BY ADITI SHUKLA FOZDAR
“LBM, mama, please?”
“Please, Ro, I’ve work to do. Please, not today.”
“Okay, will you run your fingers through my hair?”
I get off my bed, with little grace about the fact that my 9-year-old wants to Lie down Beside Me (LBM) as he goes to sleep. I’m muttering audibly, even though I have been told that he will, very soon, run from my touch. I don’t care for the future: right now, I’ve deadlines to finish and I wish he was asleep already.
As soon as I sit down next to him, on his bed of two mattresses stacked up on the floor, he flips on to his belly and puts one hand across my knees, almost as if he knows I can’t wait to get up and go.
I kiss him and inhale the non-existent baby smell that I can still recreate from memory. Today he smells of body lotion and shampoo, but his skin still feels as soft as that chubby dumpling who first made me a mother.
I run my fingers through his hair, frustrated at how long it still takes him to fall asleep, worried about him not getting enough sleep before school, his rough hair invoking the working-mother’s-guilt of how I always forget to oil his hair regularly. In a few minutes, the movements of my fingers have calmed me down and I do what I’m meant to do in that moment: I look down on the sleeping face of my baby, marvel at how big he has grown, grateful about how much he wants me even on days when I push him away, hard.
He has deep, sunken eyes, like mine, so I wonder if he will obsess over dark circles the way I did when I was a teenager. Don’t worry about it, Ro, I want to tell him. There will be times when how you look will seem like the cornerstone of your existence. That phase will come more often than anyone will admit: at all ages. But it doesn’t matter. Truly. I wish I could rub that into his consciousness, make it a muscle memory so his confidence is never battered over this particular issue. If only I could. The lips part slightly and I know he’s slipped into sleep, his hand lighter on my knees, easier to remove if I want to get up. But now, I want to sit and watch him, a little while longer.
This is where I have imaginary conversations in my head with him, when I tell him things that the rational part of my mommy-brain won’t let me, when he’s awake. I want to tell him that it’s okay if he finds the world confusing, and that there will be many days when he will wish he could unlearn the things that make him who is he. That there is no right way of doing things; that sometimes not breaking the rules takes as much courage as breaking them.
That he will suffer because he has inherited both my sentimentality and his father’s inability to express. That the storms will rage and build in him, without the outlet of words that I have, or the armour of the I-get-knocked-down-but-I-get-up-again soul that my husband has. And that it may not get better, but it always gets easier.
The hair on his upper-lip has begun to grow darker: two days ago, he looked up from his homework with a question, his face awash with that soft afternoon light that makes everything seem ethereal. In that instant, his future-moustache caught my eye and stopped my heart. So soon? It can’t be.

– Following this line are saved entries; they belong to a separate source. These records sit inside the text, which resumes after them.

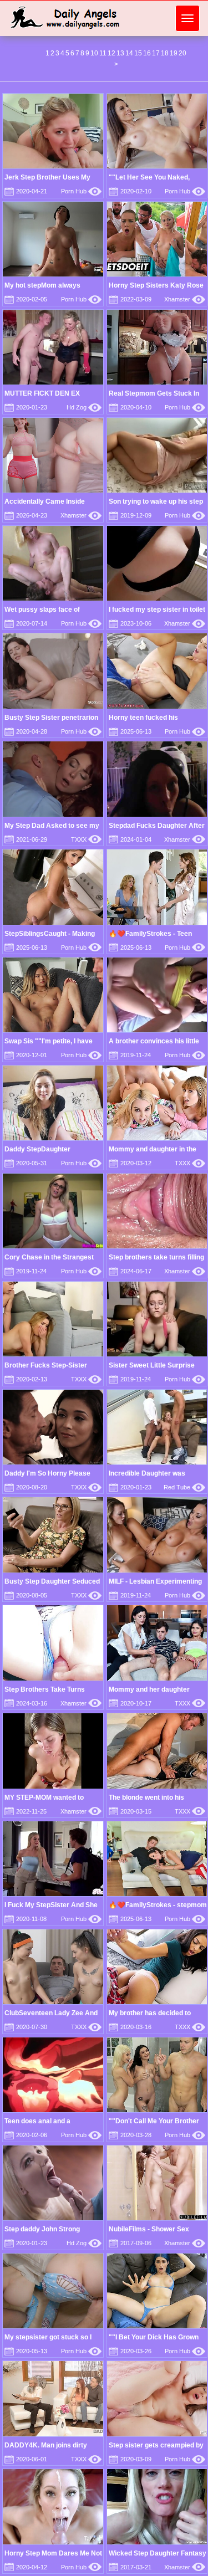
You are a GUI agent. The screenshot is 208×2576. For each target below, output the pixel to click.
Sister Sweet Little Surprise (152, 1365)
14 (129, 53)
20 (182, 53)
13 (120, 53)
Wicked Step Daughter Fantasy (157, 2553)
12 (111, 53)
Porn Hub (81, 191)
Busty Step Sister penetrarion (51, 717)
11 (102, 53)
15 (138, 53)
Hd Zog (84, 407)
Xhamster (184, 299)
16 (147, 53)
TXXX (86, 839)
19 (173, 53)
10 (94, 53)
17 (156, 53)
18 (165, 53)
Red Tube (184, 1487)
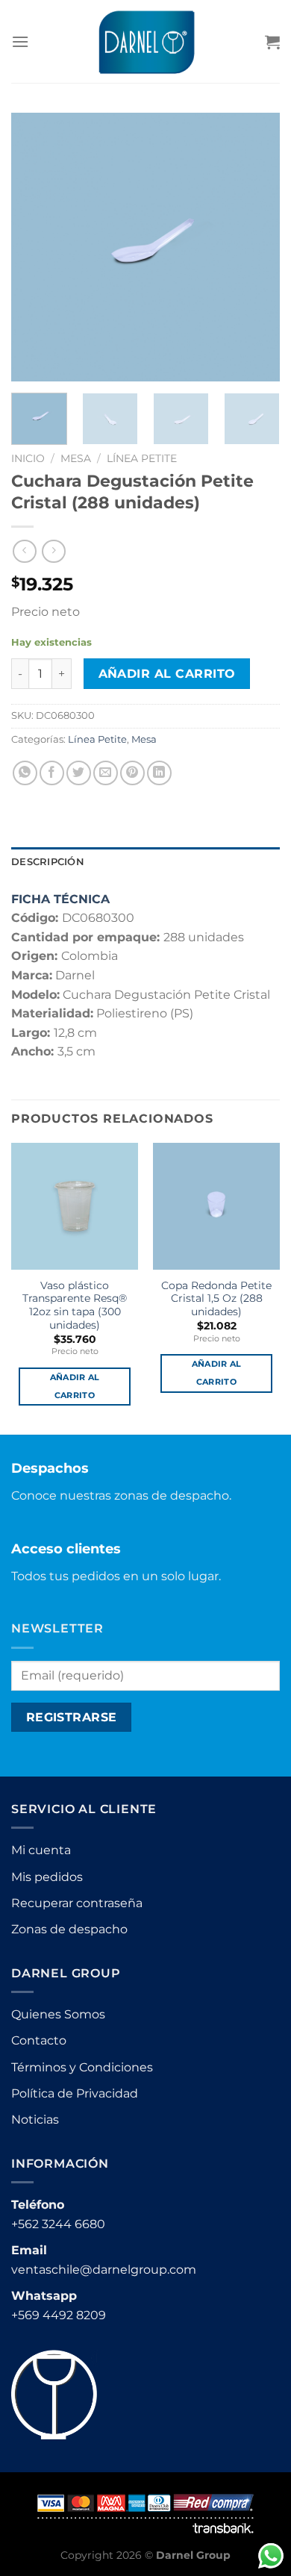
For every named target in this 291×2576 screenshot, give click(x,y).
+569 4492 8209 (58, 2315)
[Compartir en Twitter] (78, 773)
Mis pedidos (47, 1877)
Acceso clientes (66, 1549)
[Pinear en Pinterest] (132, 773)
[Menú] (20, 41)
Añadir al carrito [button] (75, 1386)
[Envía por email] (105, 773)
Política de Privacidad (74, 2093)
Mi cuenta (41, 1850)
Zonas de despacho (69, 1929)
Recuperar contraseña (77, 1903)
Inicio (28, 458)
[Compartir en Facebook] (52, 773)
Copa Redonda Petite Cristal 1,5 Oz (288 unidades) (216, 1298)
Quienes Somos (58, 2014)
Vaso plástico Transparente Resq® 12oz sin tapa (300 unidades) (74, 1305)
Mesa (75, 458)
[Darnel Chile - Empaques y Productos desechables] (146, 41)
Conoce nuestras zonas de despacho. (121, 1495)
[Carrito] (272, 41)
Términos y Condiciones (82, 2067)
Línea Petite (142, 458)
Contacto (38, 2040)
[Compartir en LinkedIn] (159, 773)
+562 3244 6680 (58, 2224)
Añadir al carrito (167, 674)
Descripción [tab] (47, 861)
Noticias (35, 2119)
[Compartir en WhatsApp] (25, 773)
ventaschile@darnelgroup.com (103, 2269)
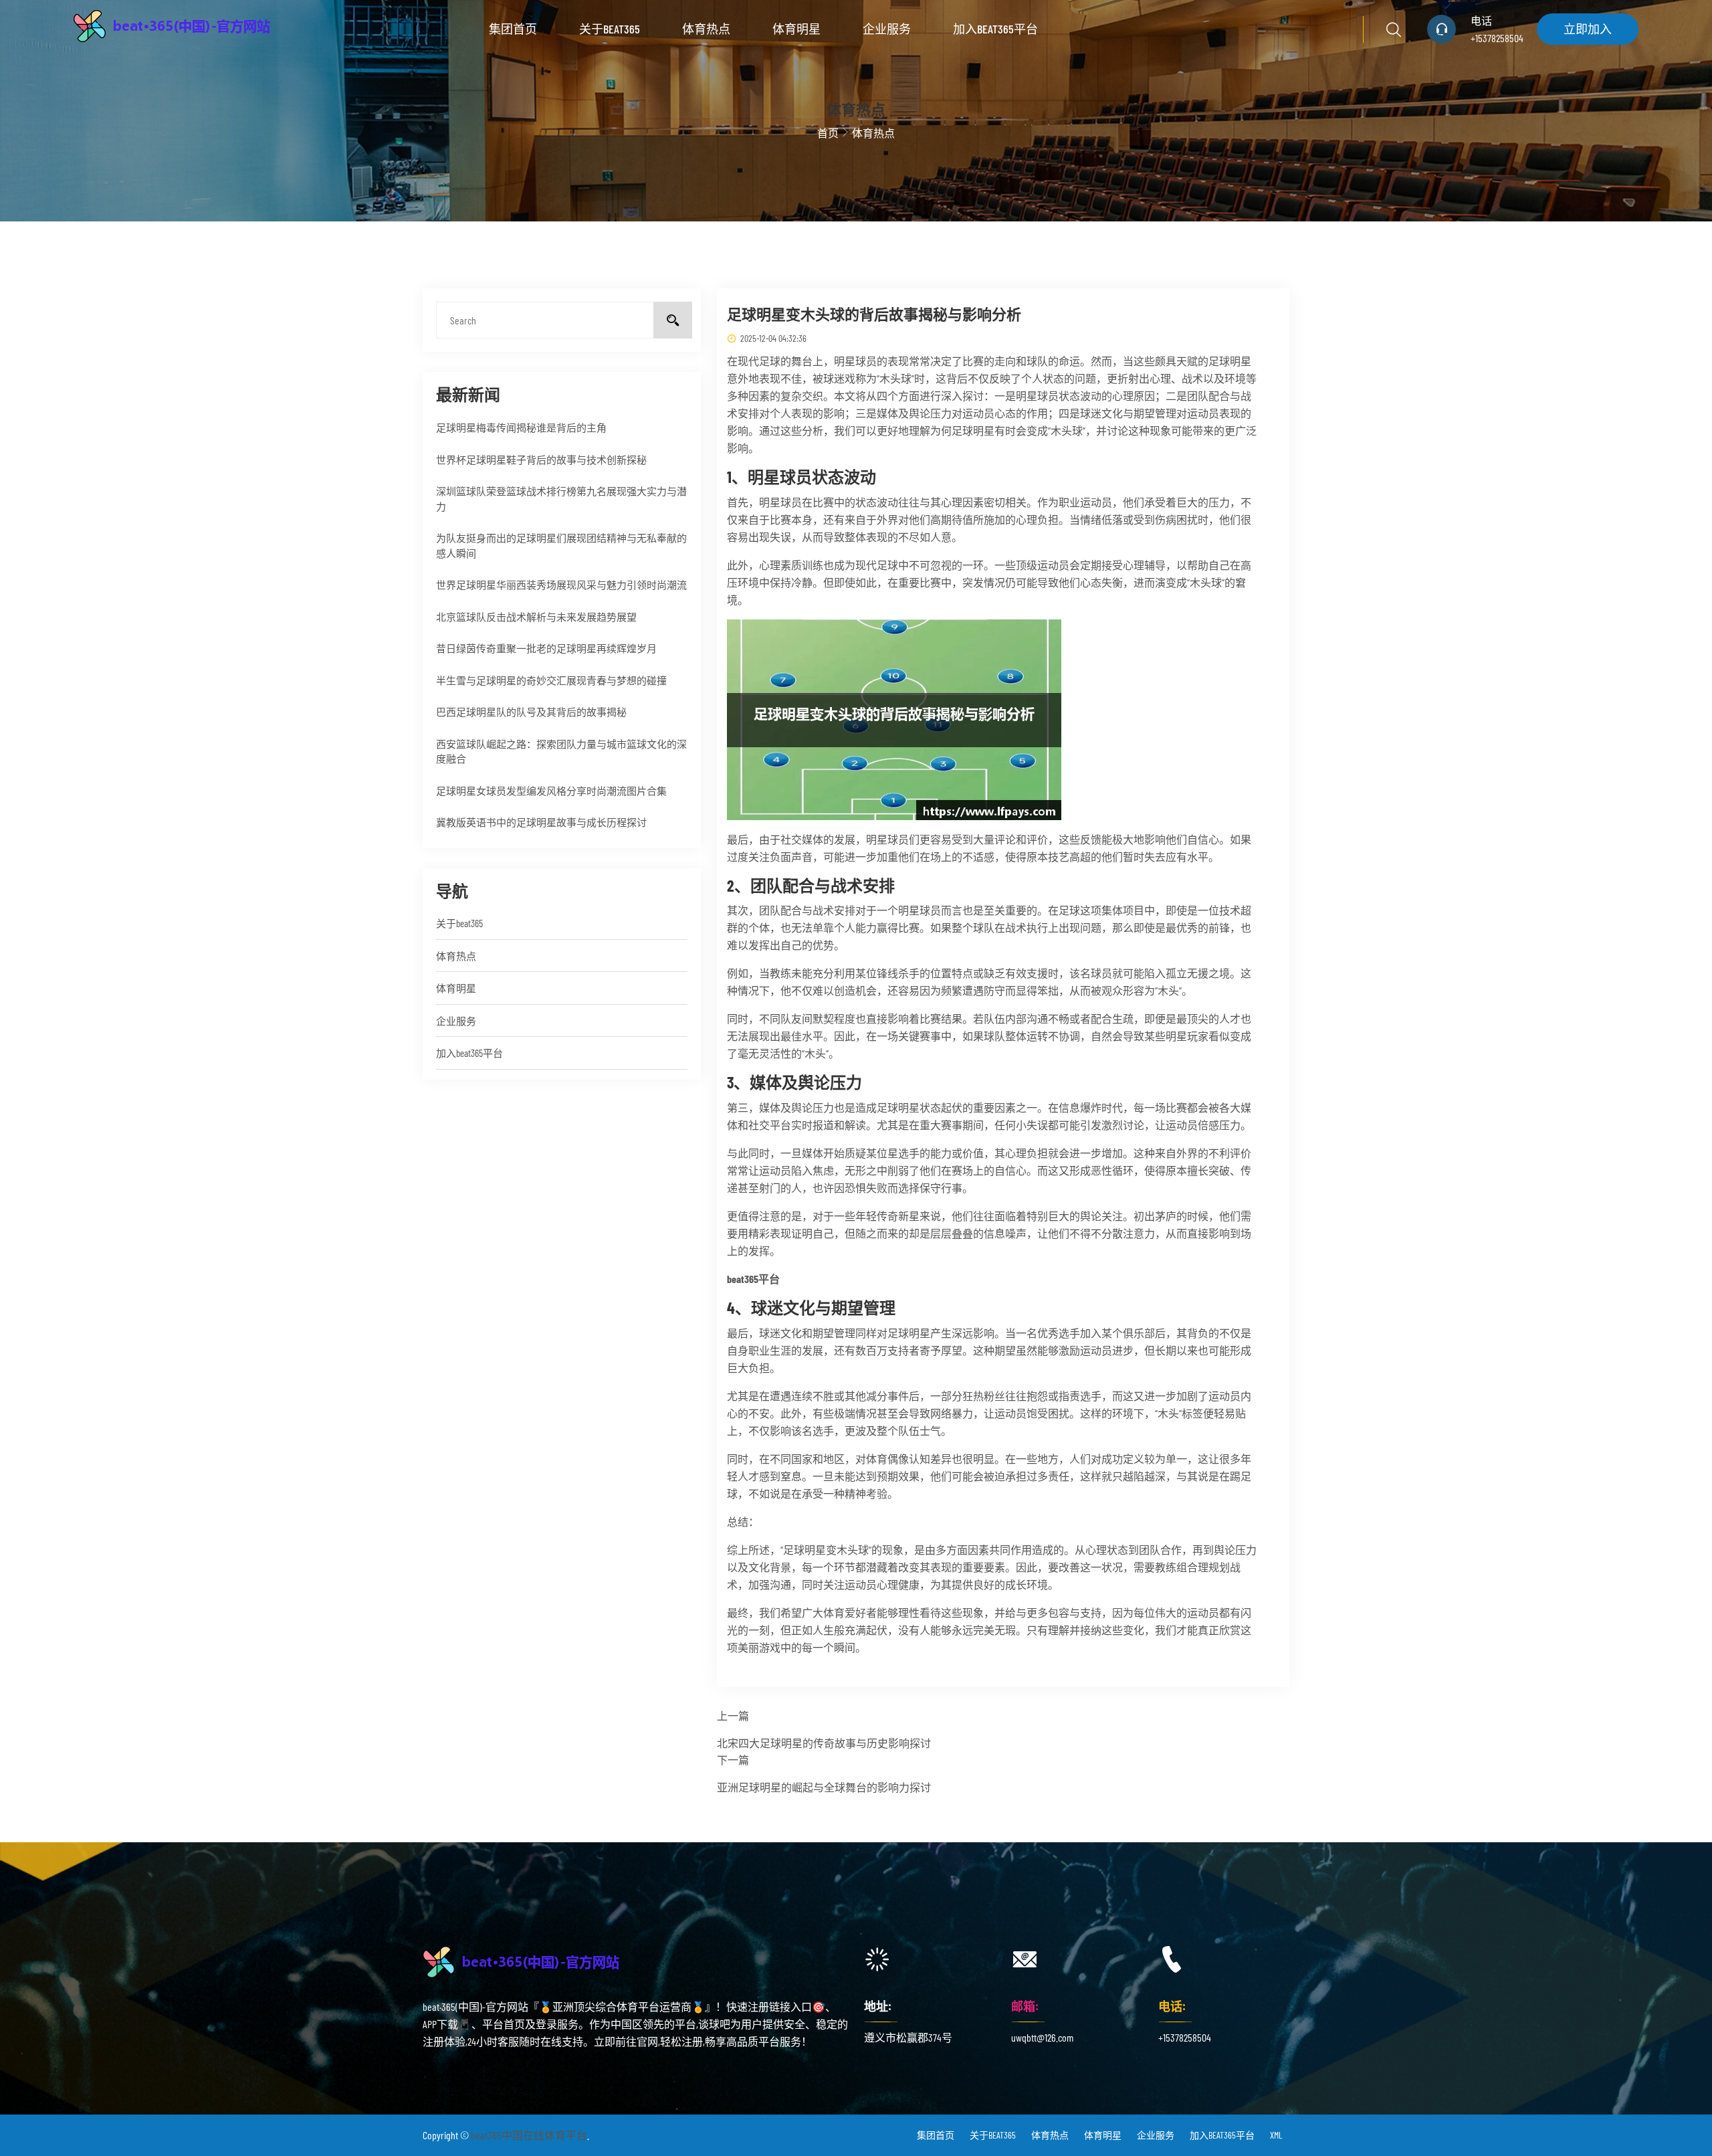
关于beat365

How do I tell him that I write him letters in my head? Letters to the 10 year old. The 14 year old. The 20 year old. The 33 year old. The boy who falls in love and/or gets his heart broken. The boy who will wonder which path to choose: the one that instructs him that he is the master of his own destiny, or the one that tells him control is just a mirage, both ending A or B, already dictated by his choices. That I want to leave him clues about life just as much as I want him to solve the puzzles on his own.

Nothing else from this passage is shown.